Data listing →
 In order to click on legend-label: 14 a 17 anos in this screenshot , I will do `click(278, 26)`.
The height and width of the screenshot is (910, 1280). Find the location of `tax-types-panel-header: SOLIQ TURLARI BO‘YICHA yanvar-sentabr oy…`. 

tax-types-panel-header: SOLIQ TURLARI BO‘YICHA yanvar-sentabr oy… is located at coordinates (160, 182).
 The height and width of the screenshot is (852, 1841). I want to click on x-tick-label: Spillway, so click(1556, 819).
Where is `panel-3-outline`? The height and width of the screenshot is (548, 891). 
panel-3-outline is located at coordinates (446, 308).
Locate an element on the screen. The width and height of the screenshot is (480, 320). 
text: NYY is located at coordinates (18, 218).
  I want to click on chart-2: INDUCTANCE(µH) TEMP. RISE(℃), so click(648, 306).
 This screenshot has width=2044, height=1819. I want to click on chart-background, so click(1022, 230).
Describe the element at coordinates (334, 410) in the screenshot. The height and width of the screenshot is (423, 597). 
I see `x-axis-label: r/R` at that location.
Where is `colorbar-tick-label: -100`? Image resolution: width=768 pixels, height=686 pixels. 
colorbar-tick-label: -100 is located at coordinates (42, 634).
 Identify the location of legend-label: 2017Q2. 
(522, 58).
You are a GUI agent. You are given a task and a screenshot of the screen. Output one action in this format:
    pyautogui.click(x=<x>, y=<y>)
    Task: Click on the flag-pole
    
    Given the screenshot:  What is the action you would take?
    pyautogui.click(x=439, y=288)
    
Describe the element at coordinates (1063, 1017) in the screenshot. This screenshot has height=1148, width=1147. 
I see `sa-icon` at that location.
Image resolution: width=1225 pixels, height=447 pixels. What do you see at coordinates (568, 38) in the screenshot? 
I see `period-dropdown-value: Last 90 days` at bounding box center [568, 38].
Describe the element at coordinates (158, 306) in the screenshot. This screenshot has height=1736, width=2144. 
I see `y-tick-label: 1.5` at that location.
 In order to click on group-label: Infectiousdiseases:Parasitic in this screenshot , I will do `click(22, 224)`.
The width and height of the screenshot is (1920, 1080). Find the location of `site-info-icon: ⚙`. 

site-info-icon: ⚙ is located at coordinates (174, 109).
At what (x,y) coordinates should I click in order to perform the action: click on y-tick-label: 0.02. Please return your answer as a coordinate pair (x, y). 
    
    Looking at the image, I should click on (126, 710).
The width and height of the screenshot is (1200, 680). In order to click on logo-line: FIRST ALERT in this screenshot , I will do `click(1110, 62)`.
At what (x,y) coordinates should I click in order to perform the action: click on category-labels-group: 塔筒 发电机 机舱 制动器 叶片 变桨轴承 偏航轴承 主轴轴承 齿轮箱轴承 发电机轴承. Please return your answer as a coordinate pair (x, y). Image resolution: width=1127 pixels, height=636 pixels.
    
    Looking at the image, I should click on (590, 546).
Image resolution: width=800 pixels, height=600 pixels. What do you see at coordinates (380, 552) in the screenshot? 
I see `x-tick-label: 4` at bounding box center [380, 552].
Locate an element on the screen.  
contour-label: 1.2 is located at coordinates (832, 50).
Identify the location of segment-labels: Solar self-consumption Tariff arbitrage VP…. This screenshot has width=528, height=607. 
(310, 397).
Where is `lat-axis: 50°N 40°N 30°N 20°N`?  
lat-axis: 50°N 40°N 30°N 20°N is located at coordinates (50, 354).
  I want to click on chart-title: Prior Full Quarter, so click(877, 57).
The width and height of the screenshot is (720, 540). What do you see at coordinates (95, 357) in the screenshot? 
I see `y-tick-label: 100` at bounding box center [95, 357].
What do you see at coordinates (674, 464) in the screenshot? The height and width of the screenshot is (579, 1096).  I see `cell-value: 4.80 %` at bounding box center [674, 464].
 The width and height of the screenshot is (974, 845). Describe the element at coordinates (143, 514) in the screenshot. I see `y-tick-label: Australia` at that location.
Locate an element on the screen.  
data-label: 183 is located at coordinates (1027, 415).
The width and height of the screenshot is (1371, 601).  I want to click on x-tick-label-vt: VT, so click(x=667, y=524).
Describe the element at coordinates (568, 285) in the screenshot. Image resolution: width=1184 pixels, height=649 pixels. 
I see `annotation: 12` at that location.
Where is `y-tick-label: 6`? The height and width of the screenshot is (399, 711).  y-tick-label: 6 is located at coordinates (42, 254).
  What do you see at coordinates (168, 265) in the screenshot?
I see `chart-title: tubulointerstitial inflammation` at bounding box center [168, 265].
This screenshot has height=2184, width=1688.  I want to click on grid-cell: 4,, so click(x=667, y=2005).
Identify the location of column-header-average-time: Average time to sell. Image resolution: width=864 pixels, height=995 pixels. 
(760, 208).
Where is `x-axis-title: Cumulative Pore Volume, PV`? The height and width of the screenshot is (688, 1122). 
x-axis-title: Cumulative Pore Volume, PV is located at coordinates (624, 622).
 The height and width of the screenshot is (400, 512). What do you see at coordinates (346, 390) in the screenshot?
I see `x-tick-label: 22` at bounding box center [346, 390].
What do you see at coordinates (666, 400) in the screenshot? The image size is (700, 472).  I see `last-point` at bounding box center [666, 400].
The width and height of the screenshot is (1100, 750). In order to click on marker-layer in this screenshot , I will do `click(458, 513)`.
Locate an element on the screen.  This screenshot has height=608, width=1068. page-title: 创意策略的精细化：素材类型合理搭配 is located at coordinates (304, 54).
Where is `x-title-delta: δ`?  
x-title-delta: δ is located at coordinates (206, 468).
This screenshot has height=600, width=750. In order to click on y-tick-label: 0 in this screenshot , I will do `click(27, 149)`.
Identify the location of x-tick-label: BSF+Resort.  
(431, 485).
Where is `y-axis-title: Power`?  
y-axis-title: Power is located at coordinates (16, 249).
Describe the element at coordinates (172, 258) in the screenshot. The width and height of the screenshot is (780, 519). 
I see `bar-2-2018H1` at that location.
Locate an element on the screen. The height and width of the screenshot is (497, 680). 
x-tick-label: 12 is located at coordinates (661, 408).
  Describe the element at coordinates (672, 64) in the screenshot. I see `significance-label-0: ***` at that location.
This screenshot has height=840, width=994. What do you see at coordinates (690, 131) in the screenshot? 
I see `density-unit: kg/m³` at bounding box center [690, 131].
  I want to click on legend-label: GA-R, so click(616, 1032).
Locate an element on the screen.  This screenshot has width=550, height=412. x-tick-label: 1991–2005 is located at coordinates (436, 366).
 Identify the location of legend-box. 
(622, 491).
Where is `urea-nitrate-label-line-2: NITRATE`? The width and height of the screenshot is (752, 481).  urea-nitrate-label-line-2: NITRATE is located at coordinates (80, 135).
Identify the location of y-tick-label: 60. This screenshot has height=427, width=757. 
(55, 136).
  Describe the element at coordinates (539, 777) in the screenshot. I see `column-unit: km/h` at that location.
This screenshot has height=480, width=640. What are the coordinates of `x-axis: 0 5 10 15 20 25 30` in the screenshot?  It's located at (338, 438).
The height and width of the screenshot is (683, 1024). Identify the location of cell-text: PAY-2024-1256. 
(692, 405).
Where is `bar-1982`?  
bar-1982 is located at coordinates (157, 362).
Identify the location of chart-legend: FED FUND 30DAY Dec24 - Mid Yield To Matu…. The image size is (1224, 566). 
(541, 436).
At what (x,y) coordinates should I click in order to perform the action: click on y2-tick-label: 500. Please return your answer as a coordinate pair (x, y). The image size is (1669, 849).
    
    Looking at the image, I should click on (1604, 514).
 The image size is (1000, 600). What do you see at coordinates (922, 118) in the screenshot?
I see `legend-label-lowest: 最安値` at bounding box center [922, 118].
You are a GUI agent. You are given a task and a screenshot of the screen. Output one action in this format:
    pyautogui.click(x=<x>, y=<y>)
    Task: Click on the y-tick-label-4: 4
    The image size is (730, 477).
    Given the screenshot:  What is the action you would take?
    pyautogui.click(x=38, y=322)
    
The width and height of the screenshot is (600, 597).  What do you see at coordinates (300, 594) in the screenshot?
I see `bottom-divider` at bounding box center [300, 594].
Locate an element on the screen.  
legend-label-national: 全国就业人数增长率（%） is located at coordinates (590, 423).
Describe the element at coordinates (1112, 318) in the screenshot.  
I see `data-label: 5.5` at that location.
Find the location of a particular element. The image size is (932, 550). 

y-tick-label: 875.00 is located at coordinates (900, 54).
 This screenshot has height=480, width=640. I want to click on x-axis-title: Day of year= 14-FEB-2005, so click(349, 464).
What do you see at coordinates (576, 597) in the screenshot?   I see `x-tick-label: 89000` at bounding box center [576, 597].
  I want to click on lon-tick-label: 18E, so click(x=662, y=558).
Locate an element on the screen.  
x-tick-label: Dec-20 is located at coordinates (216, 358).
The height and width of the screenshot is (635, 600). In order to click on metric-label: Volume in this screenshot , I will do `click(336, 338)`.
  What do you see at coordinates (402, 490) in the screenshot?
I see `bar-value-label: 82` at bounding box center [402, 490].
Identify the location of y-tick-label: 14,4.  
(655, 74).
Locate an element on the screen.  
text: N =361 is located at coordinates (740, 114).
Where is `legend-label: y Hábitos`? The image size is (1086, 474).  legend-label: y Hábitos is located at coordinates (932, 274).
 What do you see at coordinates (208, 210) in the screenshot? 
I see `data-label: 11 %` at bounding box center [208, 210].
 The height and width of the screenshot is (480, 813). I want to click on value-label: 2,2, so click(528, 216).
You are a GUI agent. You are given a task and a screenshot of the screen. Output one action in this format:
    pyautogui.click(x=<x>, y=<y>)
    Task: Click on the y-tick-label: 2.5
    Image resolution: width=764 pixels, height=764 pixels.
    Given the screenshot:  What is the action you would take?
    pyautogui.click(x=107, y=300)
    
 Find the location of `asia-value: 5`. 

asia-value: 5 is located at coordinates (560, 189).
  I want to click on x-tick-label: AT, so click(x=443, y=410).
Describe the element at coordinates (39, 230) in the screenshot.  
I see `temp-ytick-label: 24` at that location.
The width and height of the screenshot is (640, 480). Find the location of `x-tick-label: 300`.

Task item →
Reproduce the lines starting at the one containing "Identify the location of segment-labels: Solar" and ending at the one containing "(310, 397).", substituting "Peak shaving" for "Tariff arbitrage" and changing nothing else.

Final answer →
Identify the location of segment-labels: Solar self-consumption Peak shaving VP…. This screenshot has width=528, height=607. 
(310, 397).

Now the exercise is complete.